The attached patch.diff will make merge.data.frame() append the suffixes to
columns with common names between by.x and names(y).
Best,
Scott Ritchie
On 17 February 2018 at 11:15, Scott Ritchie <[email protected]> wrote:
> Hi Frederick,
>
> I would expect that any duplicate names in the resulting data.frame would
> have the suffixes appended to them, regardless of whether or not they are
> used as the join key.
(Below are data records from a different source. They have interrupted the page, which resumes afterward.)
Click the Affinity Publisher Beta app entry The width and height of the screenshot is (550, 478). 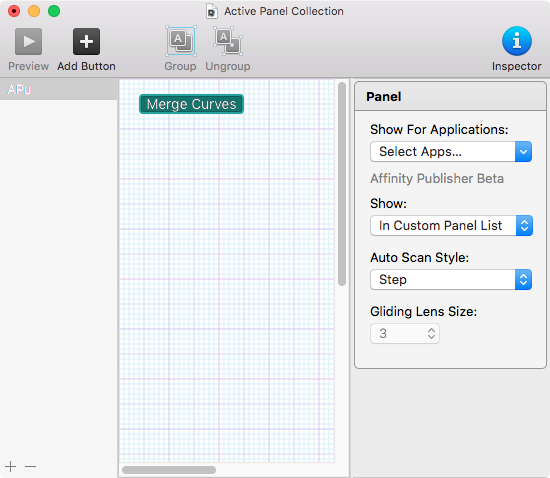(437, 179)
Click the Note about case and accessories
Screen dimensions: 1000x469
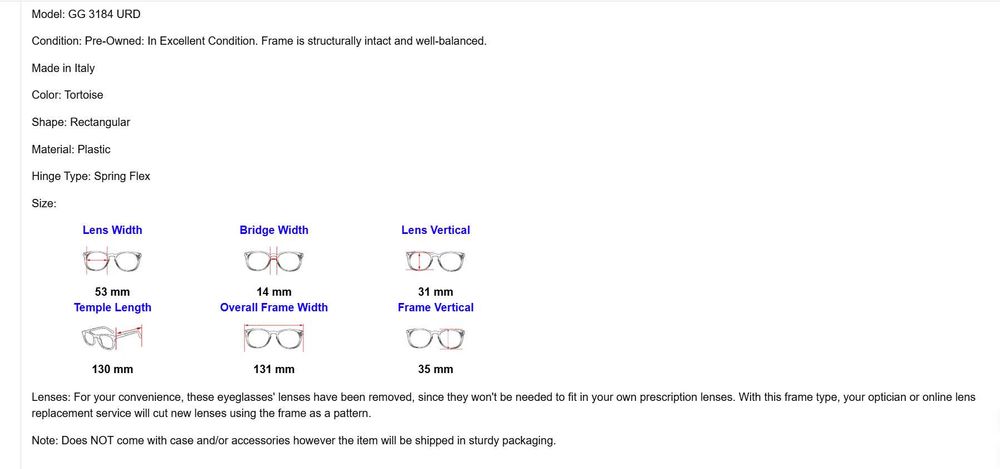coord(293,441)
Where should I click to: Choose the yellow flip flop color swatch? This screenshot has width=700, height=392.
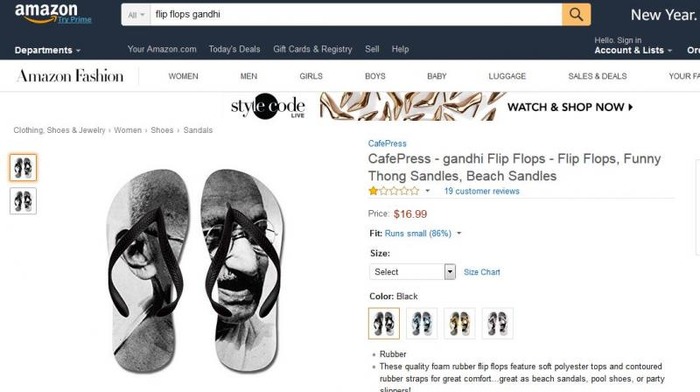[459, 323]
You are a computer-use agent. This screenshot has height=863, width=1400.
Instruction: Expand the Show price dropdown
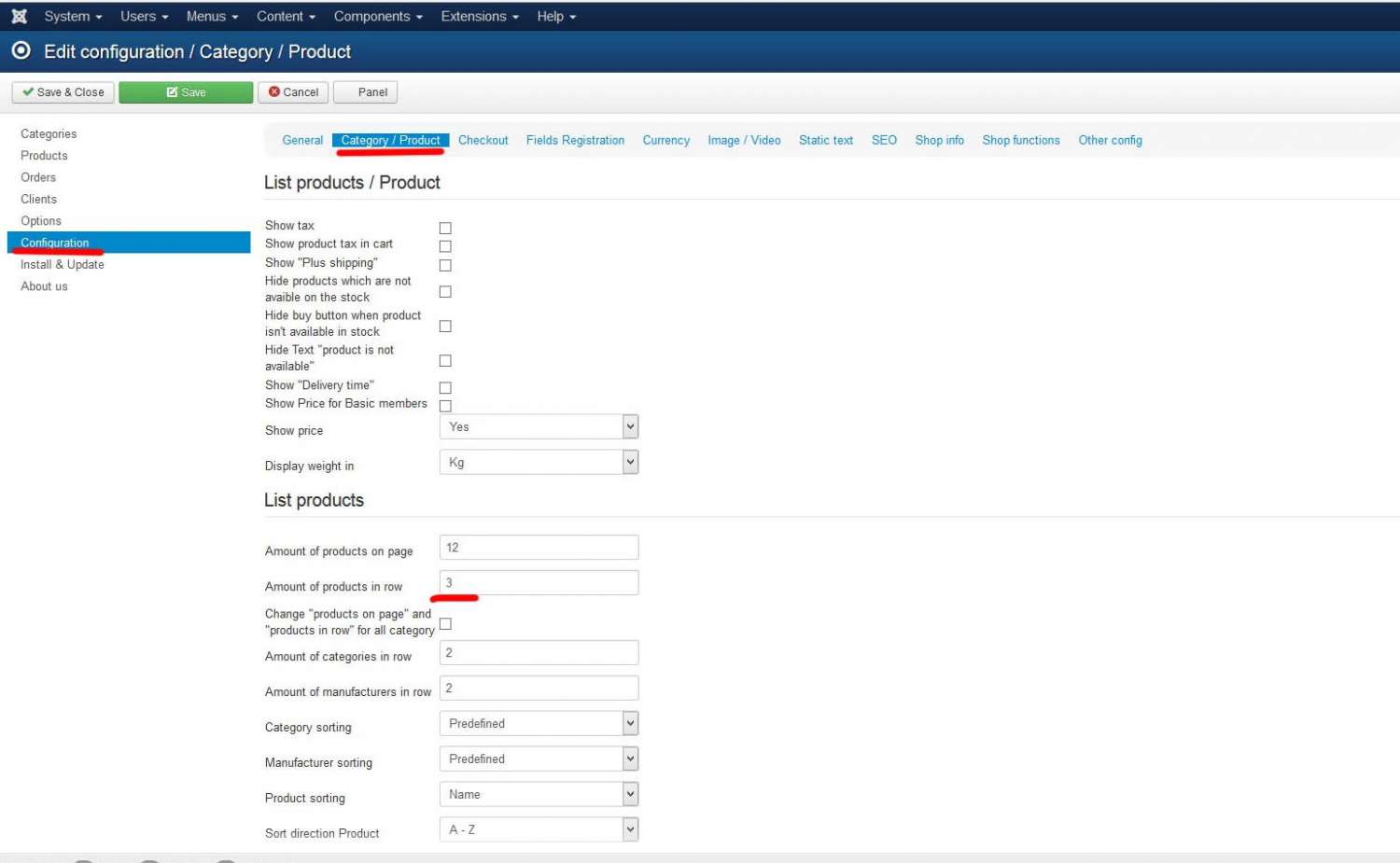[x=539, y=427]
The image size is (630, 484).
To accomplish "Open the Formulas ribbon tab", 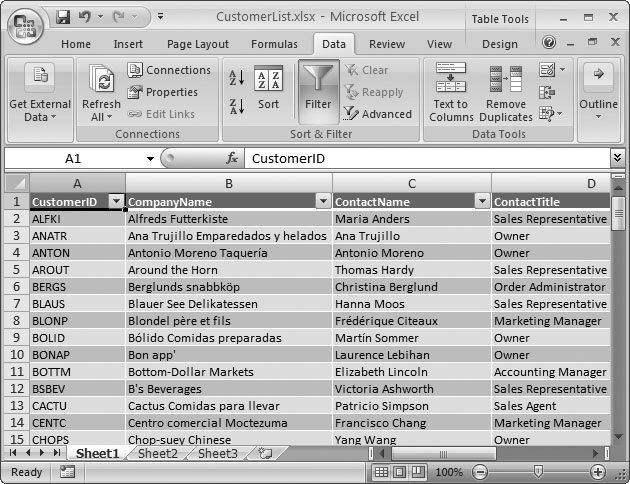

So in my example I would expect "names.x" and
> "names.y" to indicate their source data.frame.
>
> While careful reading of the documentation reveals this is not the case, I
> would argue the intent of the suffixes functionality should equally be
> applied to this type of case.
>
> If you agree this would be useful, I'm happy to write a patch for
> merge.data.frame that will add suffixes in this case - I intend to do the
> same for merge.data.table in the data.table package where I initially
> encountered the edge case.
>
> Best,
>
> Scott
>
> On 17 February 2018 at 03:53, <[email protected]> wrote:
>
>> Hi Scott,
>>
>> It seems like reasonable behavior to me. What result would you expect?
>> That the second "name" should be called "name.y"?
>>
>> The "merge" documentation says:
>>
>> If the columns in the data frames not used in merging have any
>> common names, these have ‘suffixes’ (‘".x"’ and ‘".y"’ by default)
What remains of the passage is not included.